# GIVEN INFORMATION
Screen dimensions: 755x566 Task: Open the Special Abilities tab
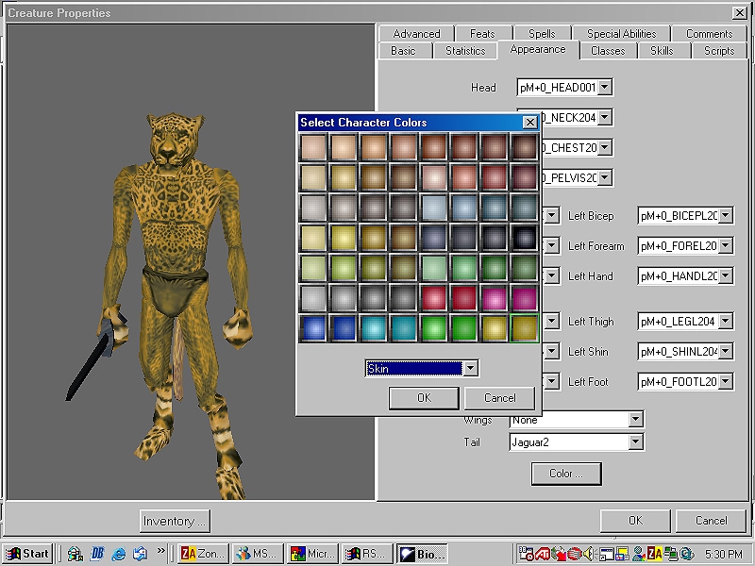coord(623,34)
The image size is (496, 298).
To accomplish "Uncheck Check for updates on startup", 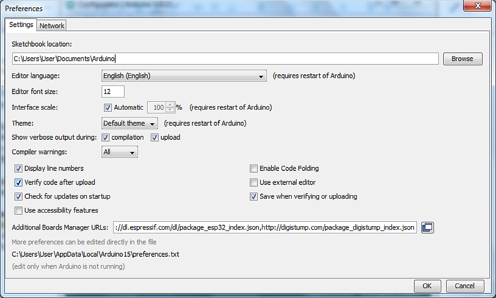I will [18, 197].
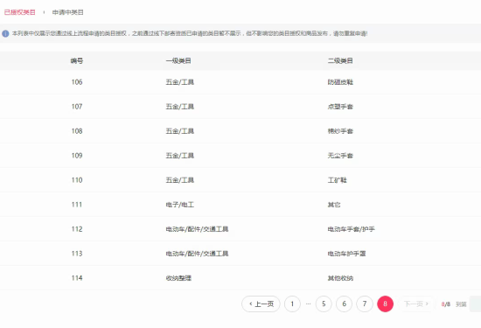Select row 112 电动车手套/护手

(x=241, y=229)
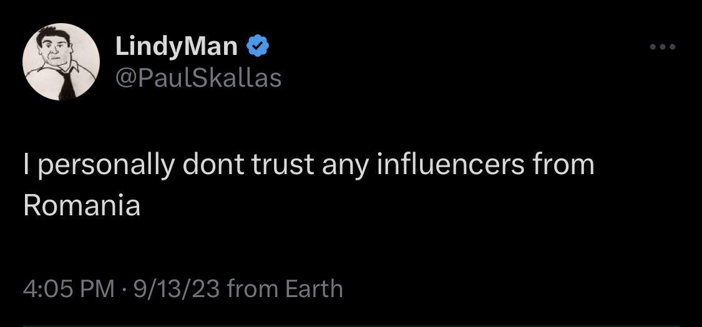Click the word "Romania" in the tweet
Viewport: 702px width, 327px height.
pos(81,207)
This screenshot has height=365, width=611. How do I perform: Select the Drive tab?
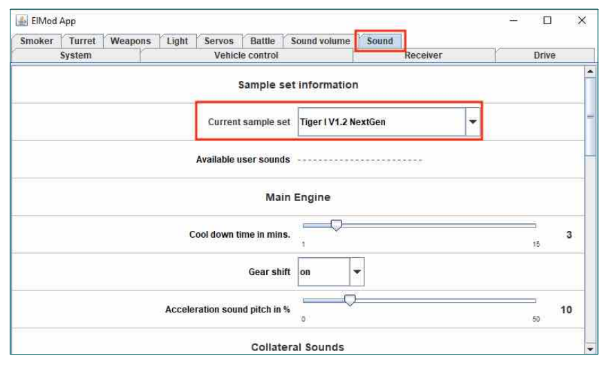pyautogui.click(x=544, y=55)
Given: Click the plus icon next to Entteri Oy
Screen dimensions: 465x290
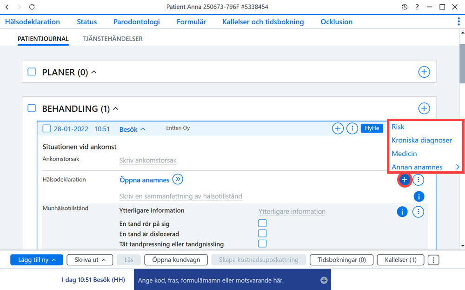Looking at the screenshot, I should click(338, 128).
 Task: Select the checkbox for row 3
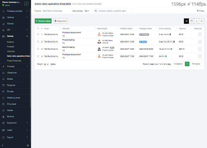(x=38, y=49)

# WHAT YOU HAVE TO DO
Leaving the pictures out, transcribe word for word the lines from the one with "Given: Click the plus icon next to Entteri Oy" to the end of the material above, inclusive, and nothing else.

# TASK ANSWER
Given: Click the plus icon next to Entteri Oy
Screen dimensions: 465x290
Looking at the screenshot, I should click(338, 128).
 Task: Select the checkbox for row 3
(x=38, y=49)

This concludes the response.